İlk olarak, doğaya saygı duymalıyız.
Toprağın, suyun, ağaçların ve sessizce orada yaşayan hayvanların birer "kamu varlığı" olduğunu unutmamalıyız.

Yangın sonrası yapılması gerekenler:

  • Doğal rejenerasyon sürecine müdahale edilmemeli.
  • Bilimsel temelli, yerli türlerle ağaçlandırma yapılmalı.
  • Toprak erozyonuna karşı koruma önlemleri hızla alınmalı.
  • Hayvanlar için geçici su ve mama destek noktaları kurulmalı, ama bu destekler doğal yaşama müdahale etmeyecek şekilde planlanmalı.
  • Yaralı ve travma geçiren yaban hayvanları, veteriner hekimler ve gönüllü rehabilitasyon ekiplerince tedavi edilip doğal ortama döndürülmeli.

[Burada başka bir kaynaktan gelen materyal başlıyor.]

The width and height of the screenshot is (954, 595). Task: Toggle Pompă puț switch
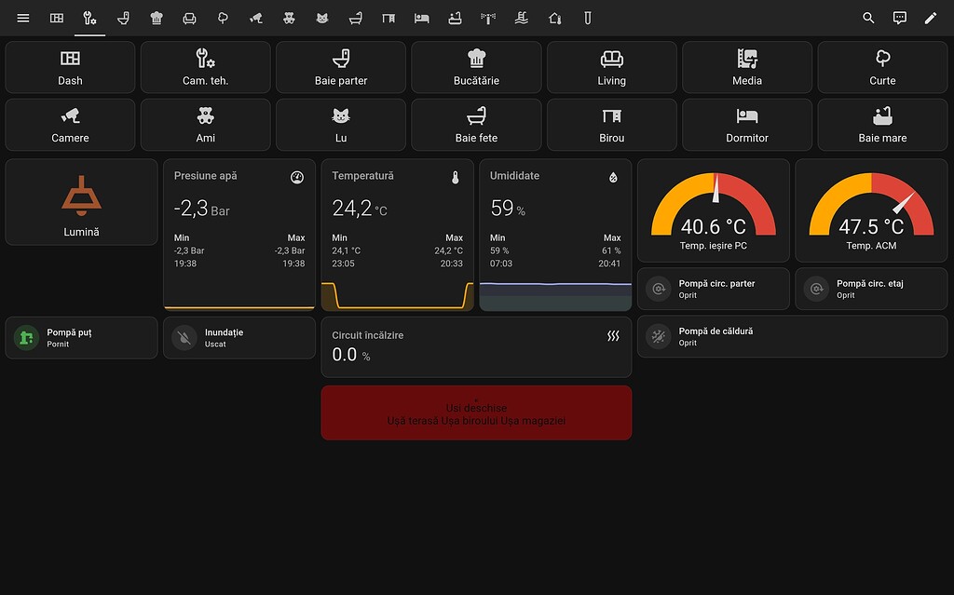pyautogui.click(x=82, y=338)
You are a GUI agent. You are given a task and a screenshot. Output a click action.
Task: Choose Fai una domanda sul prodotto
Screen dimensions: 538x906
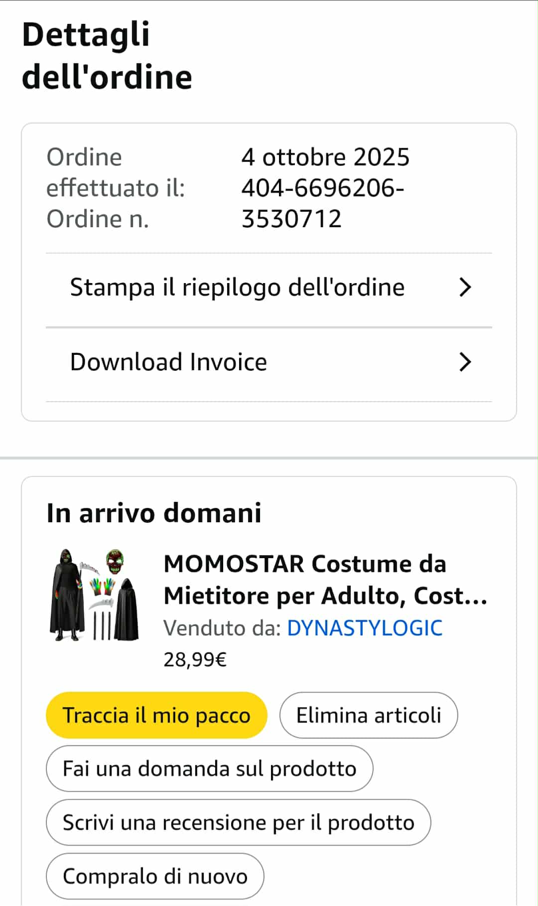point(209,768)
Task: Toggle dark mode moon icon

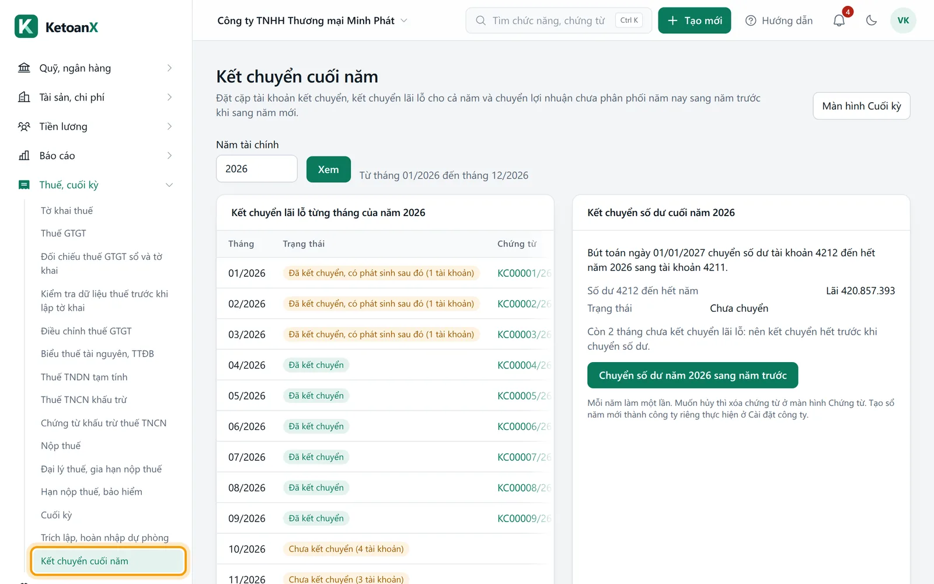Action: coord(872,20)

Hayvanlar İçin Ev, İnsanlar İçin Vicdan

Yangında yanan sadece orman değil, evlerdir. Ama bu evler taştan değil; ağaç kovuklarından, toprağın sıcaklığından, rüzgârın içinden yapılmış evlerdir. Bir baykuşun nesilden nesle kullandığı yuvası, bir tilkinin doğurduğu in, bir karıncanın tünelidir orman. Hepsi yandı. Şimdi onları yeniden inşa etmek bizim elimizde.

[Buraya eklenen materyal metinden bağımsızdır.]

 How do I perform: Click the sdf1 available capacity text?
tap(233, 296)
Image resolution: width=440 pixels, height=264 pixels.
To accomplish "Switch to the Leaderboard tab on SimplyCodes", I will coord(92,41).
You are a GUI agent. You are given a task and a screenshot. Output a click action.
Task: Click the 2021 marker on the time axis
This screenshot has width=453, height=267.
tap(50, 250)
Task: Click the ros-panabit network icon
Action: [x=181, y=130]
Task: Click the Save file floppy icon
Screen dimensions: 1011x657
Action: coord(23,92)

İmara açmak kolaydır. Bir ruhsat, bir kepçe ve birkaç kolon yeter.
Ama bir sincabın güvenini kazanmak, bir kurdun ormana yeniden dönmesini sağlamak…
İşte o, sabır ister. Bilgi ister. Vicdan ister.

Son Söz

Çeşme yandı. Belki tekrar yeşerecek. Ama yeşeren sadece ağaçlar değil, insanların duyarlılığı da olmalı.
Eğer bu felaketten bir ders çıkarırsak, belki de doğaya olan borcumuzu bir nebze ödemiş oluruz.

Unutmayalım:
Doğayı korumak sadece ekolojik bir görev değil, ahlaki bir sorumluluktur.